• [PASSAGE GIVEN]:
################
TLDR version: Unholy has the best AOE damage/threat via mostly passive or easy-to-use abilities such as unholy blight (which is great for spreading Ebon Plague, which makes all the other AOE abilities scream in joys of synergy). Unholy also enjoys access to the best on-demand physical AND magical mitigation tools in the form of bone shield, magic suppression, and AMZ, in addition to our highest damage single target hitter. Unholy also enjoys the monopoly on some of our best pvp talents.

Friday, September 26, 2008

PvP feedback on the changes (nerfs):

As far as chains goes, it's just a little bit frustrating having both dispels and freedom counter the snare, and without putting 1 point into chillblains, I can't cover the snare with other debuffs the way frost mages can cover nova/sheeps with winters chill, locks can cover fears with more dots, rogues can cover one poison with another, etc.

There were essentially 3 things that really made chains of ice really strong:

1. Undispelable.
2. Incredible range for an instant root/snare.
3. The amount it snares (as it's technically a root at first without DR)


When you combine them, it's over the top. I'm guessing because if you went with changing either point 2 or 3, you'd end up with just another hamstring, which is effective, but boring. Class homogenization sucks, but then again, so does getting kited. I hope this isn't going to be the final implementation.
################
• [PROVIDED DATA]:

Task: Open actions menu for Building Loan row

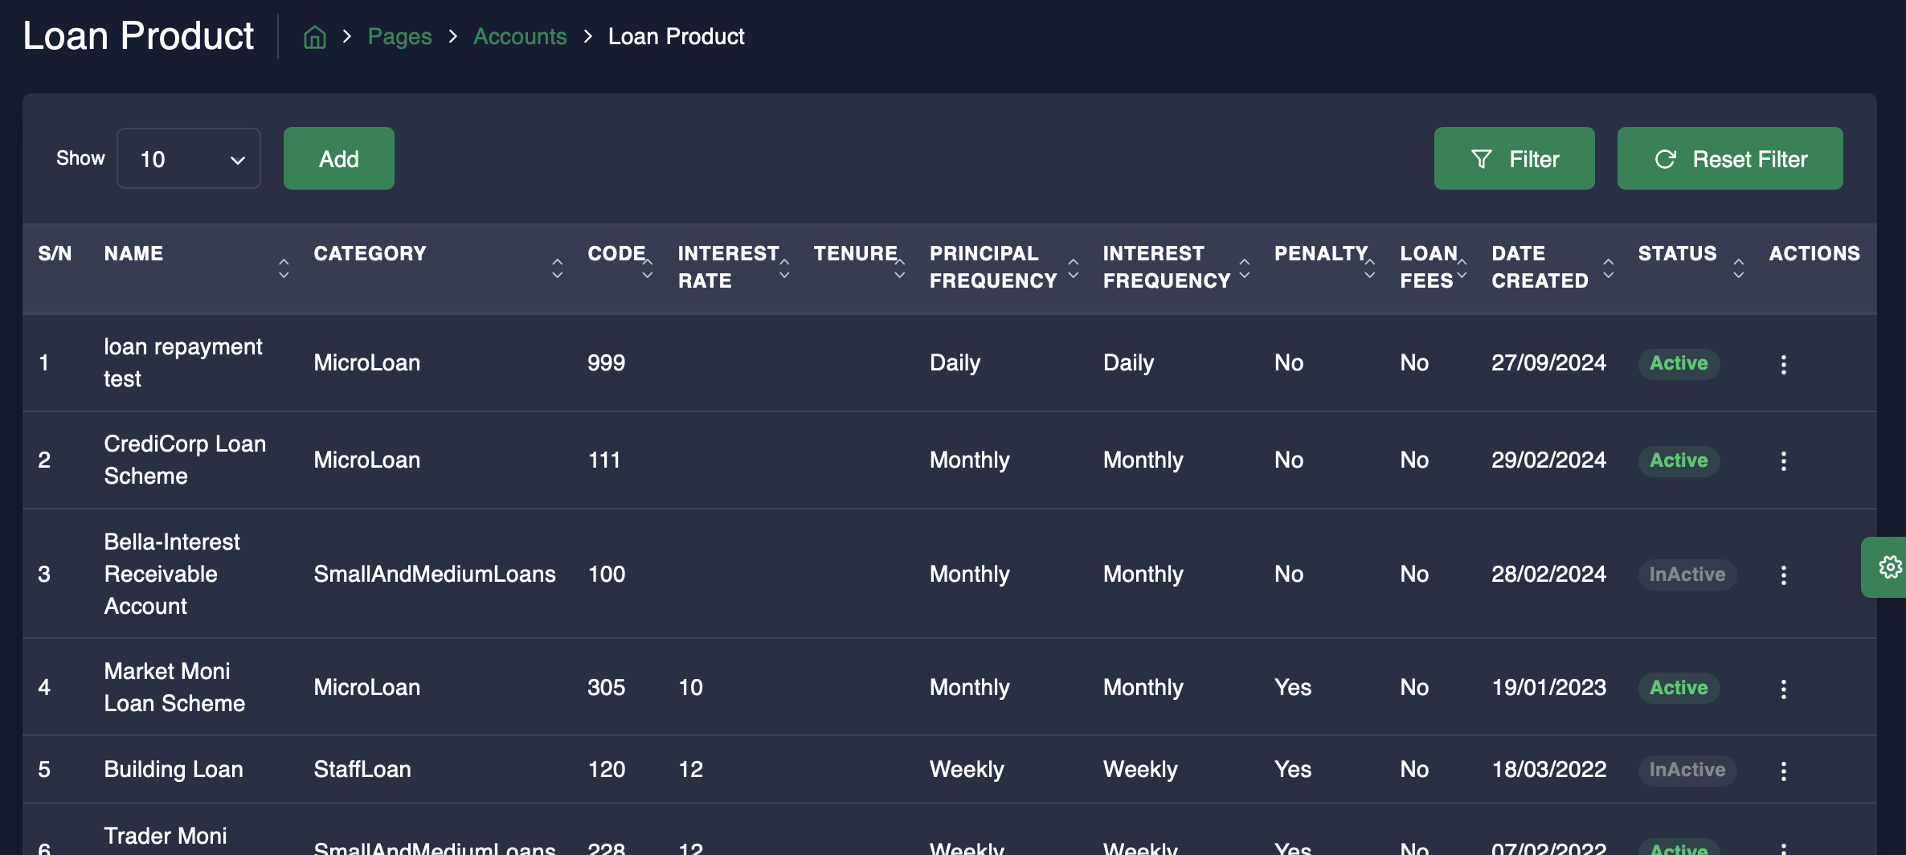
################
• [WHAT YOU HAVE TO DO]:
Continue the post giving PvP feedback on the Chains of Ice changes, picking up after its final sentence.

• [EXERCISE RESULT]:
Perhaps our PvP gloves should probably updated with a new bonus. Perhaps one that grants either an additional cooldown reduction on death grip (which is incredibly good when combined with chains), or a buff to the undispelable chance for chains instead.

A five second reduction off a 2 minute cooldown on strangulate (which is a nerf that I think was a bit overdone) has suddenly lost a lot of appeal. :)

Also, I feel like AMS is just another psuedo Cloak of Shadows now. The thing about AMS was that it was great to use to absorb damage, which filled RP, which could then be used for different purposes.

Can we just get the immunity to CC effects removed, and have the cooldown significantly lowered? I don't want to be immune to magic classes, but merely take less damage from them. Being immune to binary spells is what realy made the ability stupid. I'd be more than OK at this point if I could simply get feared/polied when it's up.

Using AMS to negate damage in pvp and pve was cool, especially when it had this neat mechanic that let you charge RP while getting kited by someone nuking you. Even if you lowered the amount that it absorbed, that would be fine. A 1 minute cooldown AMS feels pretty gimmicky right now, and it really takes a lot of the fun factor out. Make it less effective than before, but available more often.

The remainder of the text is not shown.